AVAILABLE DATA |
+ + +

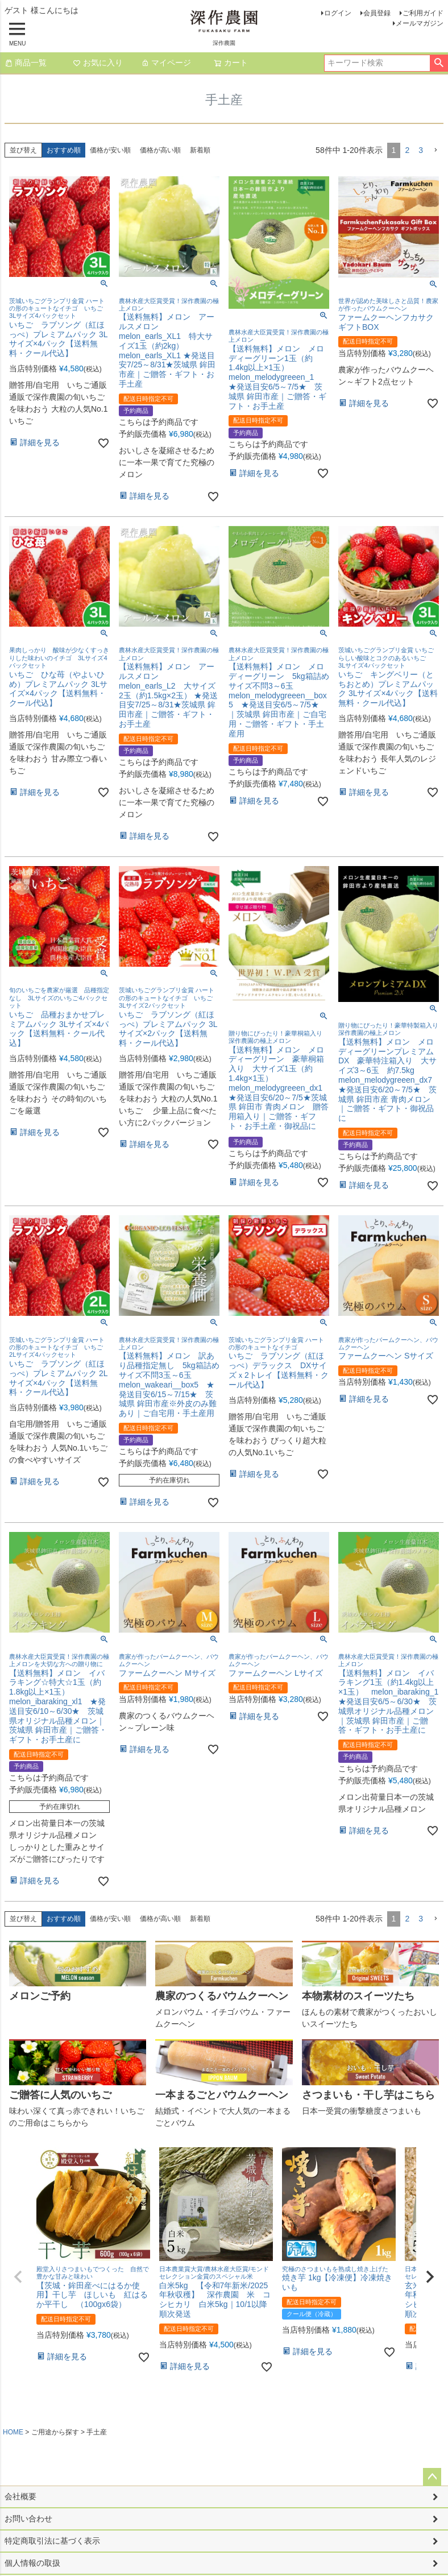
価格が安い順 (110, 150)
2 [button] (407, 150)
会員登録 (377, 13)
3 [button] (420, 150)
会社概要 (20, 2496)
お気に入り (98, 62)
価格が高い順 (160, 150)
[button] (435, 150)
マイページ (166, 62)
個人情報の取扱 (32, 2562)
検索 (438, 63)
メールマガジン (419, 23)
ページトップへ (432, 2477)
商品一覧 (26, 62)
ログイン (337, 13)
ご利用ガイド (423, 13)
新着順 (200, 150)
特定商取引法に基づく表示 (52, 2540)
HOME (13, 2432)
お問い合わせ (28, 2518)
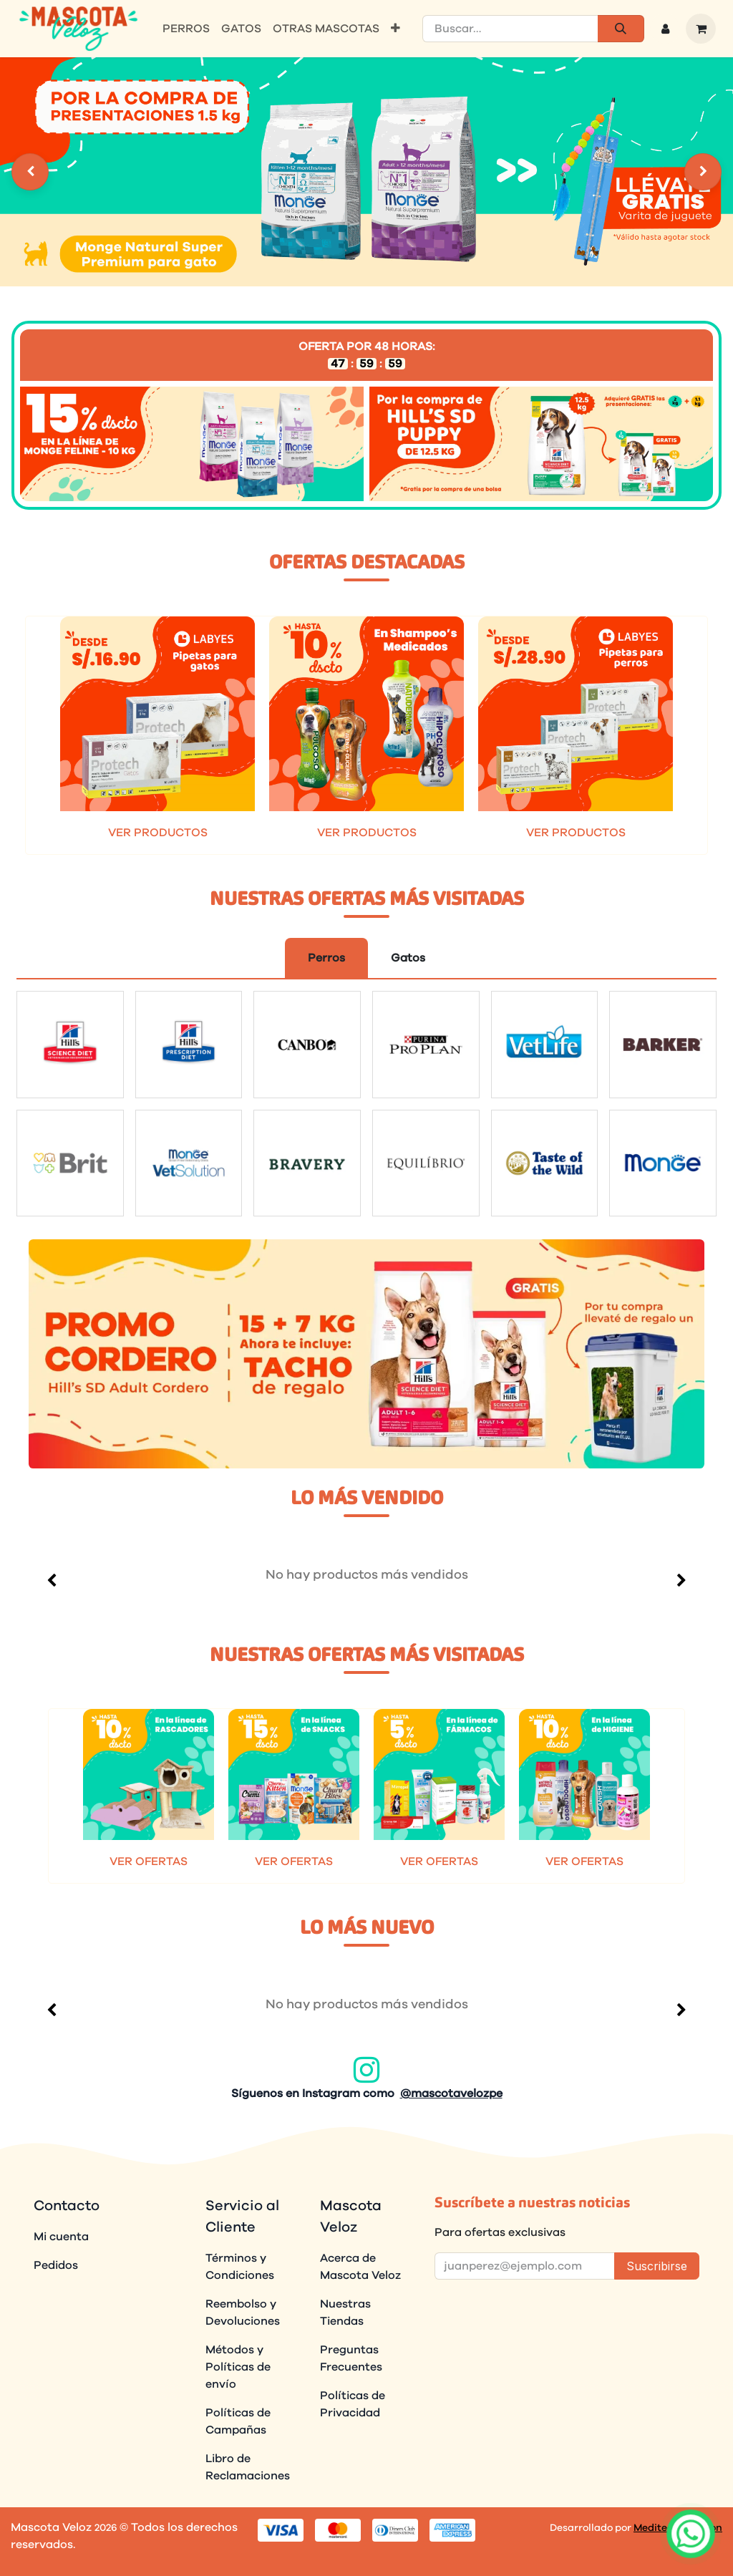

+ + +

Lay out the entries from the line containing "[button] (435, 150)" through the last entry, inclusive, as a JSON list of strings with one string per line and blank lines omitted. Leave the pictures out of the answer.

[
  "[button] (435, 150)",
  "マイページ (166, 62)",
  "個人情報の取扱 (32, 2562)",
  "検索 (438, 63)",
  "メールマガジン (419, 23)",
  "ページトップへ (432, 2477)",
  "商品一覧 (26, 62)",
  "ログイン (337, 13)",
  "ご利用ガイド (423, 13)",
  "新着順 (200, 150)",
  "特定商取引法に基づく表示 (52, 2540)",
  "HOME (13, 2432)",
  "お問い合わせ (28, 2518)"
]